**What the task requires:** Reproduce every record below word for word and include no pictures.

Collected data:
-----

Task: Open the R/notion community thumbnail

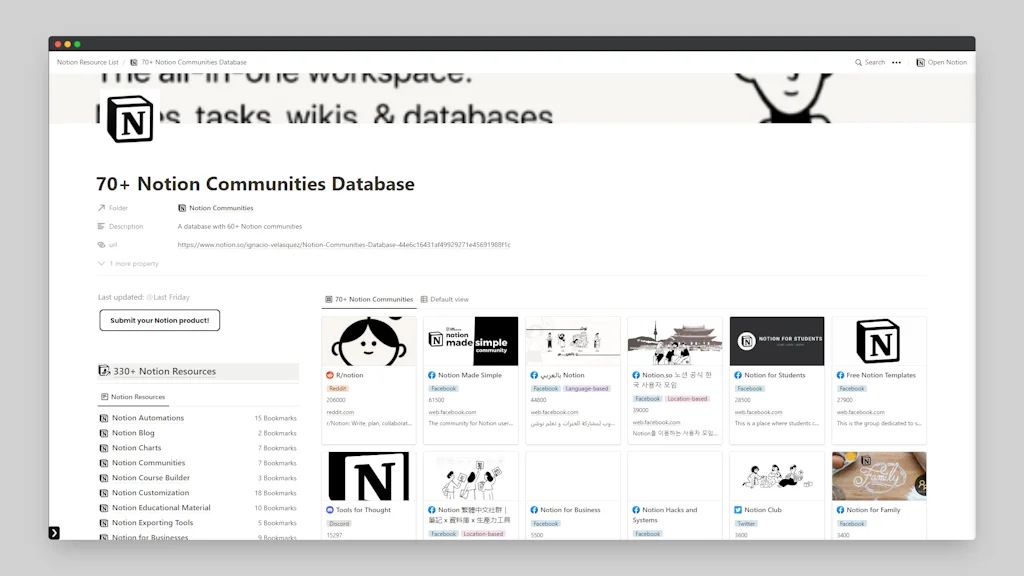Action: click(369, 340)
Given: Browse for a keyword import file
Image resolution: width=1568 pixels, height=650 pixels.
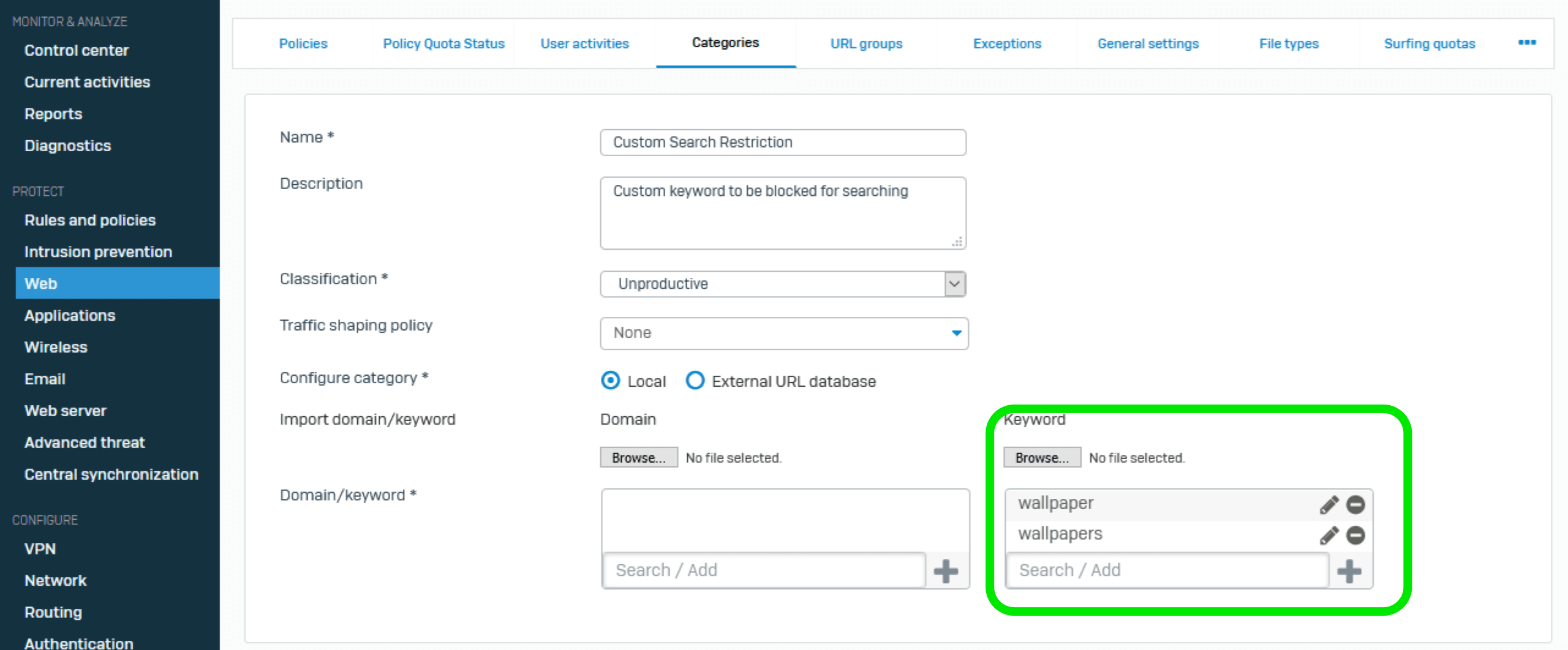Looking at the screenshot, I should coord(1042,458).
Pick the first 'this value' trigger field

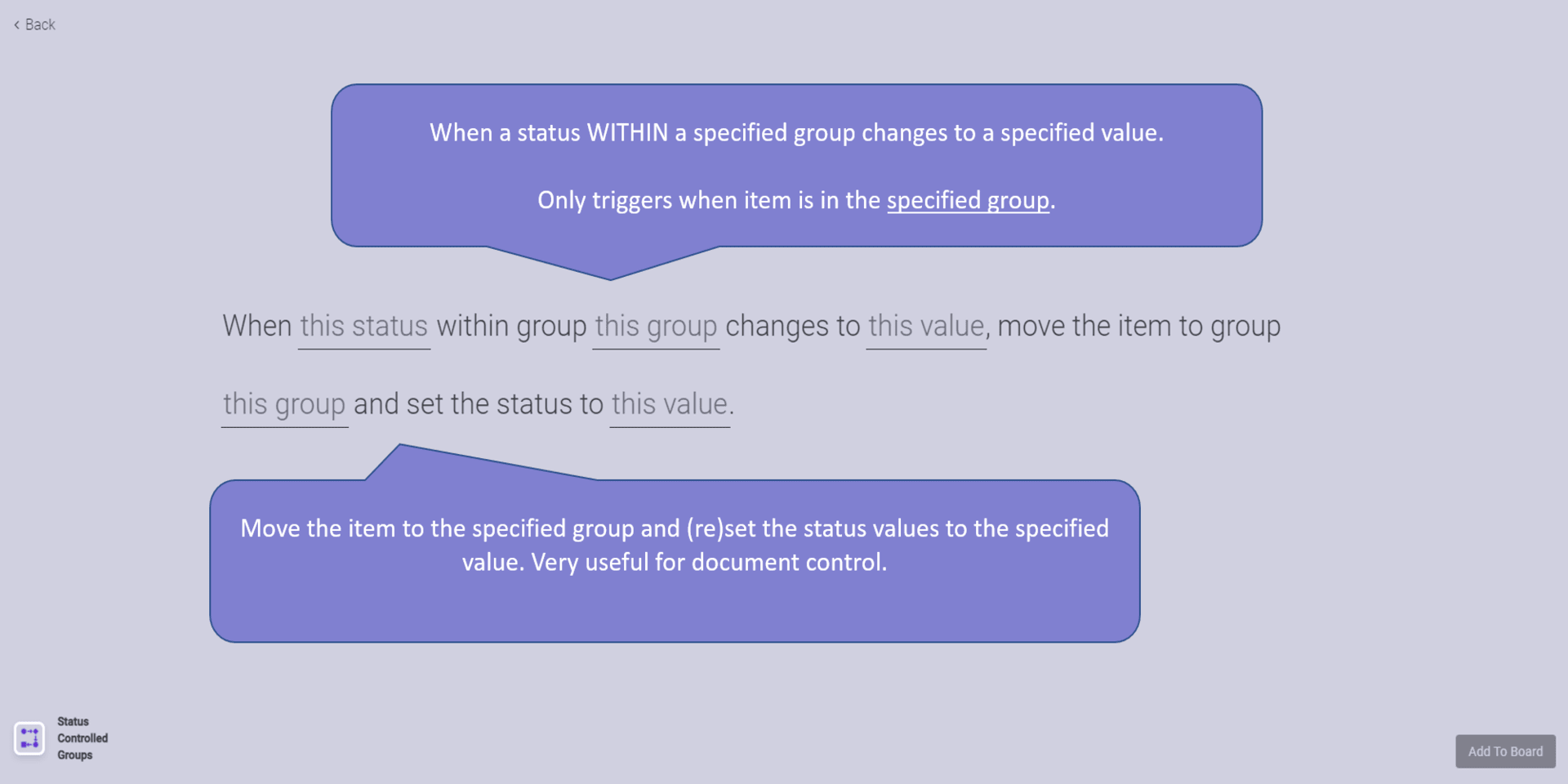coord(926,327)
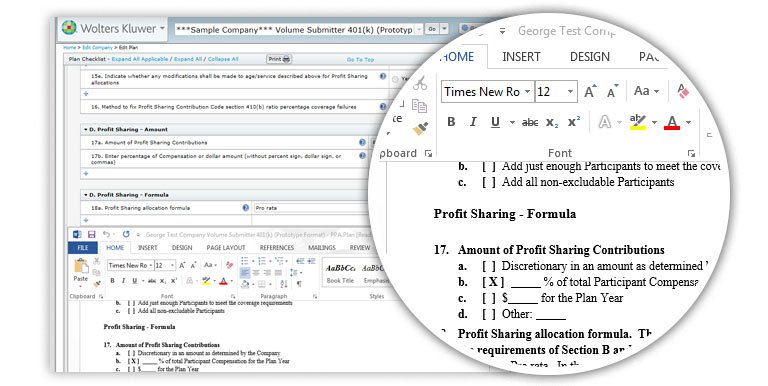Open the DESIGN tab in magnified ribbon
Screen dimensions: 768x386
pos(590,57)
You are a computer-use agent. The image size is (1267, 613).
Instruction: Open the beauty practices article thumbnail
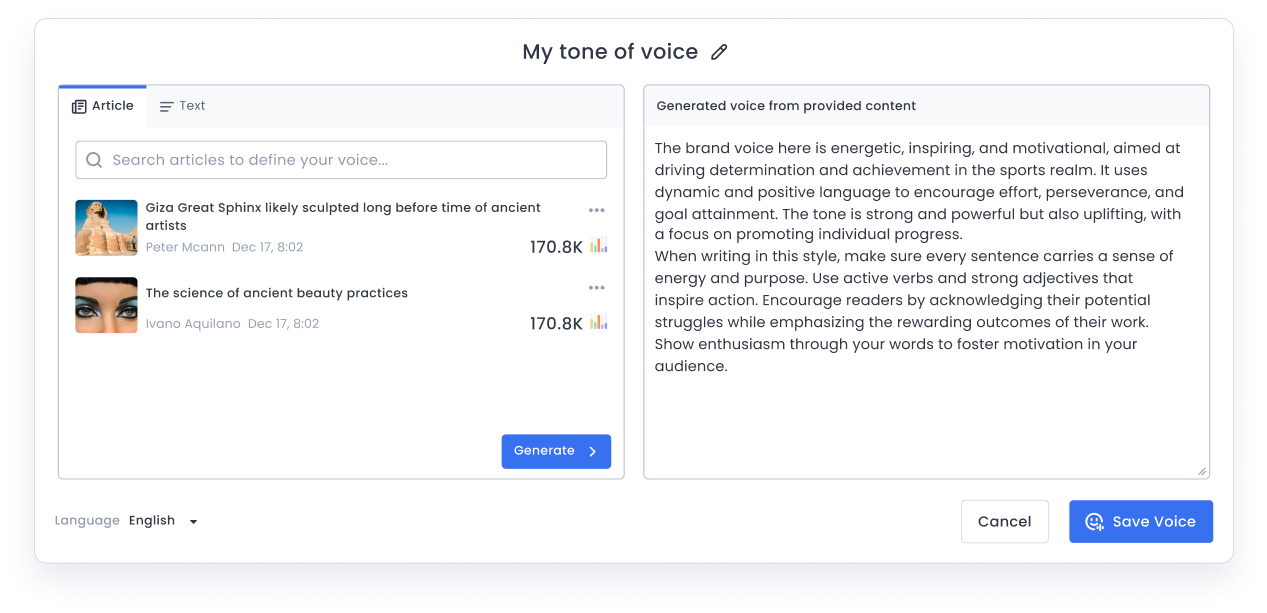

-----

**Expected output:**
Task: Open the R/notion community thumbnail

Action: click(369, 340)
Given: Browse for a keyword import file
Image resolution: width=1568 pixels, height=650 pixels.
Looking at the screenshot, I should coord(1042,458).
Pick the first 'this value' trigger field

coord(926,327)
Open the DESIGN tab in magnified ribbon
Screen dimensions: 768x386
pos(590,57)
You are a computer-use agent. The image size is (1267, 613).
Instruction: Open the beauty practices article thumbnail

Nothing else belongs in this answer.